Setelah kabar seorang mahasiswi UNS berinisial DA diduga melakukan percobaan bunuh diri dengan melompat ke Sungai Bengawan Solo.
Sebelum aksi tragis itu, DA disebut sempat meninggalkan sepucuk surat. Dalam pesan tertulis tersebut, ia menyampaikan permohonan maaf kepada keluarganya.
Hal mengejutkan DA mencantumkan nama seorang dosen pembimbing yang disebutnya secara langsung dalam permintaan maafnya.
Pihak UNS melalui pernyataan resmi mencoba meluruskan situasi yang berkembang.
Prof. Dr. Agus Riwanto selaku Sekretaris Universitas dan Juru Bicara UNS menyampaikan bahwa dosen yang disebut dalam surat, yakni Dr. Sumardiyono.
Dr. Sumardiyono bersama Kaprodi D4 K3 telah mengetahui kondisi psikis DA dan memberikan dukungan akademik, termasuk kemudahan dalam proses penyusunan skripsi.
“Bahkan pernah menyampaikan surat resmi kepada pihak keluarga supaya mahasiswi tersebut istirahat selama 3 bulan, namun mahasiswi tersebut memberikan respons penolakan dengan alasan tidak ingin dikasihani,” ujar Prof. Agus seperti dikutip dari situs resmi UNS, Rabu, 2 Juli 2025.
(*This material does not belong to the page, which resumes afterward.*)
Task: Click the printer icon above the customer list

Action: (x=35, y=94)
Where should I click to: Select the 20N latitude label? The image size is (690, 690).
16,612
Lebih lanjut, pihak kampus mengungkapkan bahwa saat hendak meminta tanda tangan pengesahan skripsi, DA sempat menyampaikan keinginannya untuk mengakhiri hidup.
Mendengar hal itu, dosen Dr. Sumardiyono yang bersangkutan disebut langsung memberikan penguatan dan motivasi.